**THIS ERROR LOOKS LIKE IT IS A BUG IN UNITY. THE CODE SEEMS TO WORK FINE OUTSIDE OF TABLETOP SIMULATOR (THE GAME I AM MODDING)
I'm marking this as solved but leaving it for the mods to remove if needed, as the code might still be useful to other people googling. **
I'm trying to process a large string of a few lines.. and would like to have all the accented characters it find converted into standard characters. I have some code I got form the net for this but there is a small bug in the code and I do not understand how it works, so need some help on this issue if you are able.
function stripChars(str)
local tableAccents = {}
tableAccents["à"] = "a"
tableAccents["á"] = "a"
tableAccents["â"] = "a"
tableAccents["ã"] = "a"
tableAccents["ä"] = "a"
tableAccents["ç"] = "c"
tableAccents["è"] = "e"
tableAccents["é"] = "e"
tableAccents["ê"] = "e"
tableAccents["ë"] = "e"
tableAccents["ì"] = "i"
tableAccents["í"] = "i"
tableAccents["î"] = "i"
tableAccents["ï"] = "i"
tableAccents["ñ"] = "n"
tableAccents["ò"] = "o"
tableAccents["ó"] = "o"
tableAccents["ô"] = "o"
tableAccents["õ"] = "o"
tableAccents["ö"] = "o"
tableAccents["ù"] = "u"
tableAccents["ú"] = "u"
tableAccents["û"] = "u"
tableAccents["ü"] = "u"
tableAccents["ý"] = "y"
tableAccents["ÿ"] = "y"
tableAccents["À"] = "A"
tableAccents["Á"] = "A"
tableAccents["Â"] = "A"
tableAccents["Ã"] = "A"
tableAccents["Ä"] = "A"
tableAccents["Ç"] = "C"
tableAccents["È"] = "E"
tableAccents["É"] = "E"
tableAccents["Ê"] = "E"
tableAccents["Ë"] = "E"
tableAccents["Ì"] = "I"
tableAccents["Í"] = "I"
tableAccents["Î"] = "I"
tableAccents["Ï"] = "I"
tableAccents["Ñ"] = "N"
tableAccents["Ò"] = "O"
tableAccents["Ó"] = "O"
tableAccents["Ô"] = "O"
tableAccents["Õ"] = "O"
tableAccents["Ö"] = "O"
tableAccents["Ù"] = "U"
tableAccents["Ú"] = "U"
tableAccents["Û"] = "U"
tableAccents["Ü"] = "U"
tableAccents["Ý"] = "Y"
local normalizedString = ''
for strChar in string.gmatch(str, "([%z\1-\127\194-\244][\128-\191]*)") do
if tableAccents[strChar] ~= nil then
normalizedString = normalizedString..tableAccents[strChar]
else
normalizedString = normalizedString..strChar
end
end
return normalizedString
end
This code seems to work really well, but it doesn't work for the u type chars... so...
local test = "ù, ú, û, ü"
print(stripChars(test)) -- Prints (,,,)
test = "à, á, â, ã, ä"
print(stripChars(test)) -- Prints (a, a, a, a, a)

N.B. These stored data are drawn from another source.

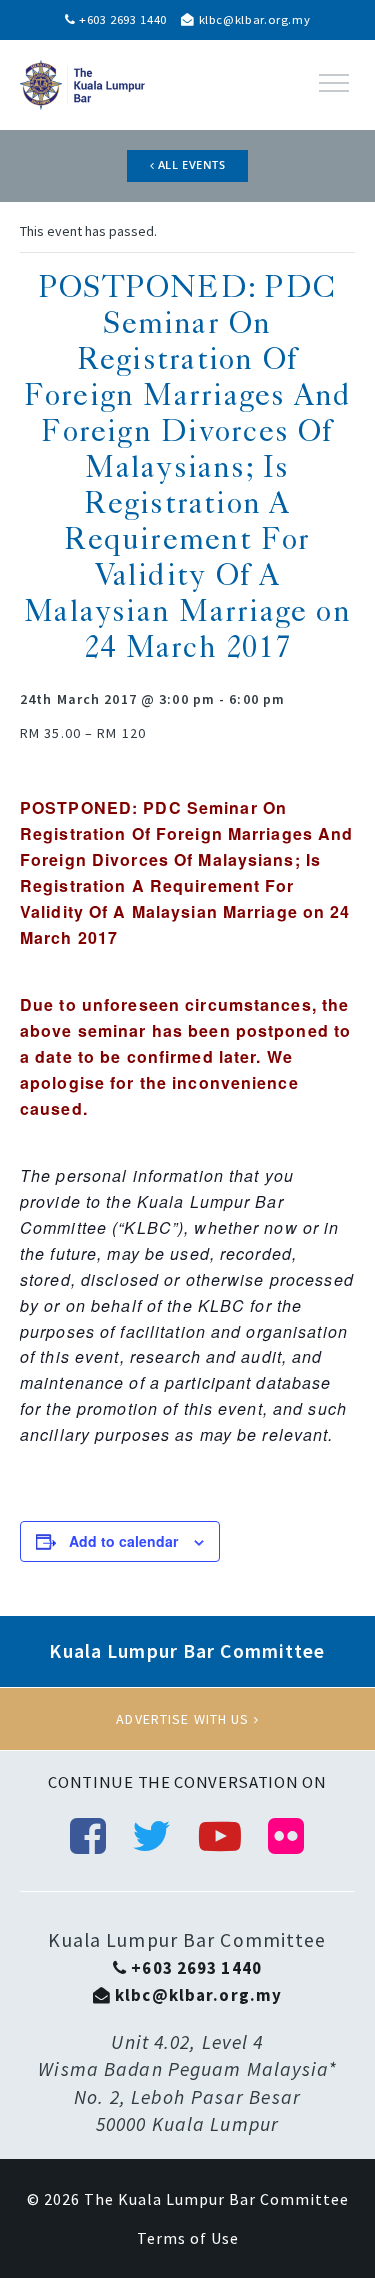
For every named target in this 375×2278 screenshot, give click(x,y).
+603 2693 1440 (120, 19)
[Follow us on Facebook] (88, 1836)
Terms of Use (188, 2238)
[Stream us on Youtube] (220, 1836)
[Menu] (334, 83)
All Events (189, 165)
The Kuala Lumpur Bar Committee (216, 2199)
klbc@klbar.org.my (252, 19)
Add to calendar (123, 1541)
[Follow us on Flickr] (286, 1836)
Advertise (187, 1719)
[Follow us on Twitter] (152, 1836)
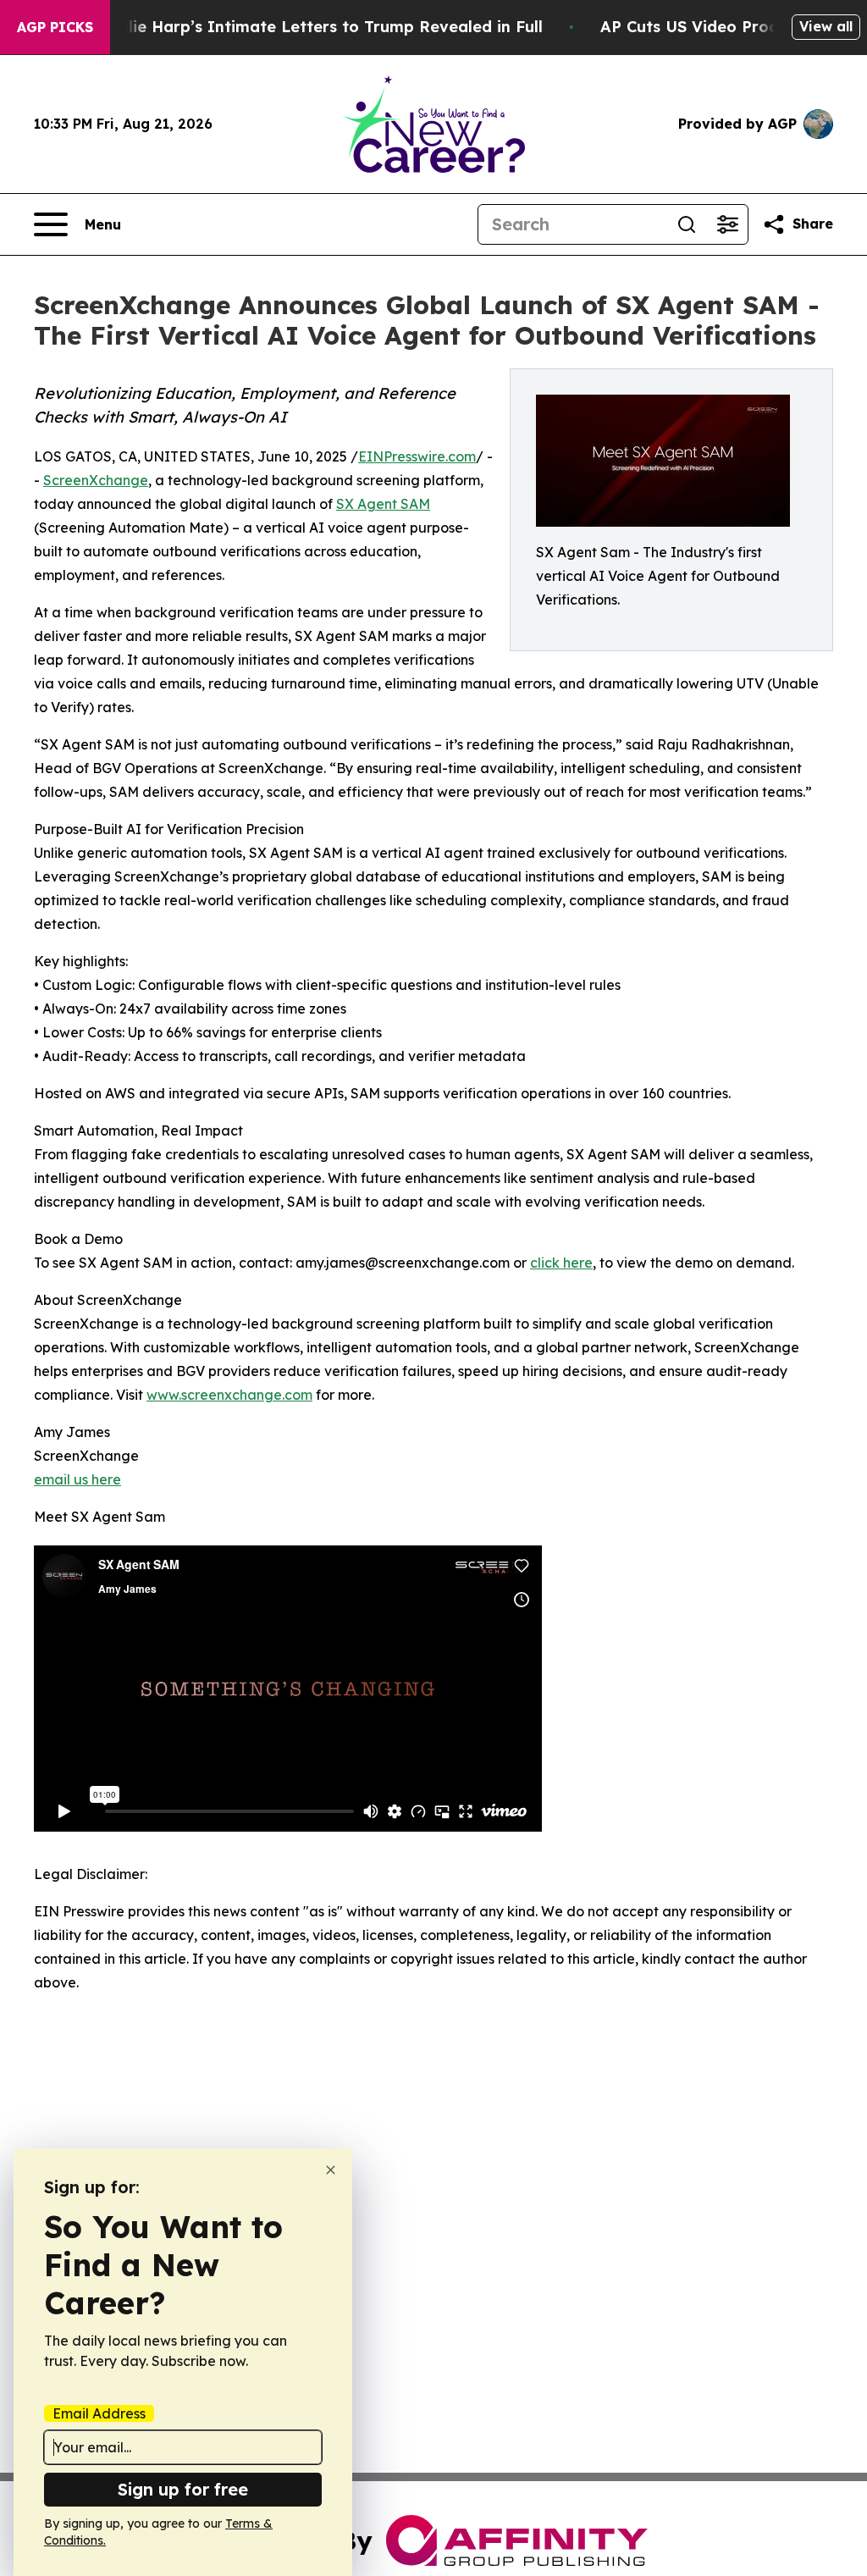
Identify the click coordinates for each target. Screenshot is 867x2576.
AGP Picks (55, 27)
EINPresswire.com (417, 456)
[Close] (331, 2170)
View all (826, 26)
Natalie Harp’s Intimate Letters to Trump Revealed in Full (316, 26)
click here (561, 1262)
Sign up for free (183, 2489)
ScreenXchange (95, 480)
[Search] (686, 224)
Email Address (99, 2413)
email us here (77, 1479)
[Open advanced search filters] (727, 224)
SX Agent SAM (383, 503)
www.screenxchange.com (229, 1394)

Any ideas?.. I assume it is something to do with the pattern thing.. but I do not see how exactly it works in the 1st place. (see the bottom of the code block under the large table of characters)
I don't know why the function would work on "à, á, â, ã, ä"
but would delete characters when used on "ù, ú, û, ü"
. The function assumes that both strings are encoded in UTF-8. Perhaps it is an encoding issue, but then I would expect it to fail in both cases. For me, calling the function on "ù, ú, û, ü"
gives "u, u, u, u"
, as expected.
As Curtis F says, it might help to call print(string.byte(test, 1, -1))
on the string that is failing to find out how it is being encoded. I have the file encoded in UTF-8, so the values printed are 195 185 44 32 195 186 44 32 195 187 44 32 195 188
.
How the function works is that "[%z\1-\127\194-\244][\128-\191]*"
is a pattern that matches a single character (codepoint) encoded in the UTF-8 encoding. Each codepoint takes 1 to 4 bytes. The pattern, for instance, matches the single byte used to encode the comma character (","
is "\44"
) or the two two bytes that are used to encode the accented letters ("ù"
is "\195\185"
). The for-loop looks up each character in the tableAccents
table, where the keys are accented letters and the values are the corresponding unaccented ones (tableAccents["ù"]
→ "u"
). If the character is a key in the table, the value for that key is added to the normalizedString
. If the character is not a key in the table, it is added without being changed. Thus the accented letters are replaced with unaccented ones, while other characters are left alone.
This is just a code cleanup suggestion: the for-loop could be simplified by using string.gsub
:
local normalizedString = str:gsub("[%z\1-\127\194-\244][\128-\191]*", tableAccents)